— Goal of the exercise —
From the data underneath, reproduce exactly the stretch that begins at the line with "개최 (185, 1422)" and ends after the line with "아직 (190, 458)".

— Supplied information —
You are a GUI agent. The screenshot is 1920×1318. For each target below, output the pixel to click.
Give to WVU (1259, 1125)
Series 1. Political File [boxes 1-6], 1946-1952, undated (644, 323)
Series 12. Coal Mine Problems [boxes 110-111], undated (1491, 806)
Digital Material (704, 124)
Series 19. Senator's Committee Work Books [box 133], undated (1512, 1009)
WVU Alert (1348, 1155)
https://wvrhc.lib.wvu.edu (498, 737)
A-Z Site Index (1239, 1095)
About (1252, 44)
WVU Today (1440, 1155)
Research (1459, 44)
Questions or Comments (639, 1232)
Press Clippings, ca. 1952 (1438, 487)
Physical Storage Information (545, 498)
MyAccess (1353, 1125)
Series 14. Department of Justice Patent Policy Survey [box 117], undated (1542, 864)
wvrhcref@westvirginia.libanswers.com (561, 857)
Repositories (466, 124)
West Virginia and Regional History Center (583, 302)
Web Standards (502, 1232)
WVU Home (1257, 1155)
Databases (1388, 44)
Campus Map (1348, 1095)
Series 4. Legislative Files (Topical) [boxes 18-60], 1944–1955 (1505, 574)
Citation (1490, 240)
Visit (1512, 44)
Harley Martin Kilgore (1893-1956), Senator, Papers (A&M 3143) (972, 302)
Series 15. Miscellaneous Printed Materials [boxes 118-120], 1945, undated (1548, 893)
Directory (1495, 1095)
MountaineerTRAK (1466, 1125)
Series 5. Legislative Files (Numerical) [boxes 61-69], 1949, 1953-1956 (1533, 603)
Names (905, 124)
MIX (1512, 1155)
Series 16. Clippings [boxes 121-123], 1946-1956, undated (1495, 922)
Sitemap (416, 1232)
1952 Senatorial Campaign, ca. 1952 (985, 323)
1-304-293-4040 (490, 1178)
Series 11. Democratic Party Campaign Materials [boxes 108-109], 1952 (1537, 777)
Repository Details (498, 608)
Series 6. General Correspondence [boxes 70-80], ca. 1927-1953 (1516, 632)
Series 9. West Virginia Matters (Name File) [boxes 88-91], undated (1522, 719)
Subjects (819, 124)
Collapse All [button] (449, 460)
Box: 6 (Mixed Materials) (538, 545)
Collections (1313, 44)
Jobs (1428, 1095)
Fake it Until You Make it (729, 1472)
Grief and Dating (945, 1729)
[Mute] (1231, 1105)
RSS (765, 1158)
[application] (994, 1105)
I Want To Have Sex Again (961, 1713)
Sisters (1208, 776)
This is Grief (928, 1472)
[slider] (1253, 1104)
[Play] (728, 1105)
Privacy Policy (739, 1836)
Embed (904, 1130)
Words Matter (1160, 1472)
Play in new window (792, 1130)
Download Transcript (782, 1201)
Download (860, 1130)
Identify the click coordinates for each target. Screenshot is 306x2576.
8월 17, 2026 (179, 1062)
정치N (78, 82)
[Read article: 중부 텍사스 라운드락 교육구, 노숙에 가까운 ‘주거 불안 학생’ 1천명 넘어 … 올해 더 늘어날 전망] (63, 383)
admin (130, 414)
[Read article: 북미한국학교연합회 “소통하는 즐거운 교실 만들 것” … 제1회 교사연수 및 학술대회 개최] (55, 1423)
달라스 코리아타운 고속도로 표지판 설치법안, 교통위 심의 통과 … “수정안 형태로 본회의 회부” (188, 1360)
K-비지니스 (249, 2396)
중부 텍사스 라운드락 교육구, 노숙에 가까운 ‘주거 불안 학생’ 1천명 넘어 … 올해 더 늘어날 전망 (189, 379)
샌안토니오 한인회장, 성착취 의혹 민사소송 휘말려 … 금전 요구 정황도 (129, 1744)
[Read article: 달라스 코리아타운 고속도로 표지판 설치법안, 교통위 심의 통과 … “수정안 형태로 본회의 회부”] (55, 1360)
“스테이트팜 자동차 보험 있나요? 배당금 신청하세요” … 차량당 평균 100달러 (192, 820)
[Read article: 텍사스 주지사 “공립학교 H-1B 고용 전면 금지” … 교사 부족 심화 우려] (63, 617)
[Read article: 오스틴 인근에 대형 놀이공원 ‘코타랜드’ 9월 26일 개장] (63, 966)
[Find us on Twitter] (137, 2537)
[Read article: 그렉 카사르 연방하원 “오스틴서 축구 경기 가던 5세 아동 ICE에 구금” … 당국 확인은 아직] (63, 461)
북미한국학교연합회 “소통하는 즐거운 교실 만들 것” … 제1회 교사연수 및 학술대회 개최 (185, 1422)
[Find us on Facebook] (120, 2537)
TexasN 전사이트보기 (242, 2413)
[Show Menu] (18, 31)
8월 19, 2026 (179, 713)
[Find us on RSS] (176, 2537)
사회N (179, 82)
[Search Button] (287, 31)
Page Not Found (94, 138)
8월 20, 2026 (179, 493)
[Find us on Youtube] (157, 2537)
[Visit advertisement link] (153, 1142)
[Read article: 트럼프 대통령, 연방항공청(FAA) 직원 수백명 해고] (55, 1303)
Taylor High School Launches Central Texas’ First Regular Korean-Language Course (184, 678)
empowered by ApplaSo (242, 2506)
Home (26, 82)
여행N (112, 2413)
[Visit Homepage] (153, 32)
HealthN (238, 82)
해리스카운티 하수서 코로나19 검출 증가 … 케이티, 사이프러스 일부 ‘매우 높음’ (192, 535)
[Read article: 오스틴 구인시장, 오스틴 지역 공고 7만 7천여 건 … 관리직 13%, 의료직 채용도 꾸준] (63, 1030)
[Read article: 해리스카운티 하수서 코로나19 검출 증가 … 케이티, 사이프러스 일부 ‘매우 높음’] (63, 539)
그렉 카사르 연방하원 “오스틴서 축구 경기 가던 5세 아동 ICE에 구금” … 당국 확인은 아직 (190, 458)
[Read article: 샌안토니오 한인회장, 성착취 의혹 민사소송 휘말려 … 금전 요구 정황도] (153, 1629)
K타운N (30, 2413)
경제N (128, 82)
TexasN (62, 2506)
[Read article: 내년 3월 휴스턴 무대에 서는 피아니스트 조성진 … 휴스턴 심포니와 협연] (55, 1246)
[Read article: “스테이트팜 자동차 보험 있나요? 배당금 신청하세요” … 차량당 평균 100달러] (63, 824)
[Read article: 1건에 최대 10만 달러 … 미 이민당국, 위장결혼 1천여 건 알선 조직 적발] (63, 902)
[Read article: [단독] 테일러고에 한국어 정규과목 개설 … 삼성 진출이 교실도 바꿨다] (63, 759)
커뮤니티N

— Task answer —
북미한국학교연합회 “소통하는 즐거운 교실 만들 것” … 제1회 교사연수 및 학술대회 개최 (185, 1422)
[Find us on Facebook] (120, 2537)
TexasN 전사이트보기 (242, 2413)
[Show Menu] (18, 31)
8월 19, 2026 (179, 713)
[Find us on RSS] (176, 2537)
사회N (179, 82)
[Search Button] (287, 31)
Page Not Found (94, 138)
8월 20, 2026 (179, 493)
[Find us on Youtube] (157, 2537)
[Visit advertisement link] (153, 1142)
[Read article: 트럼프 대통령, 연방항공청(FAA) 직원 수백명 해고] (55, 1303)
Taylor High School Launches Central Texas’ First Regular Korean-Language Course (184, 678)
empowered by ApplaSo (242, 2506)
Home (26, 82)
여행N (112, 2413)
[Visit Homepage] (153, 32)
HealthN (238, 82)
해리스카운티 하수서 코로나19 검출 증가 … 케이티, 사이프러스 일부 ‘매우 높음’ (192, 535)
[Read article: 오스틴 구인시장, 오스틴 지역 공고 7만 7천여 건 … 관리직 13%, 의료직 채용도 꾸준] (63, 1030)
[Read article: 해리스카운티 하수서 코로나19 검출 증가 … 케이티, 사이프러스 일부 ‘매우 높음’] (63, 539)
그렉 카사르 연방하원 “오스틴서 축구 경기 가던 5세 아동 ICE에 구금” … 당국 확인은 아직 (190, 458)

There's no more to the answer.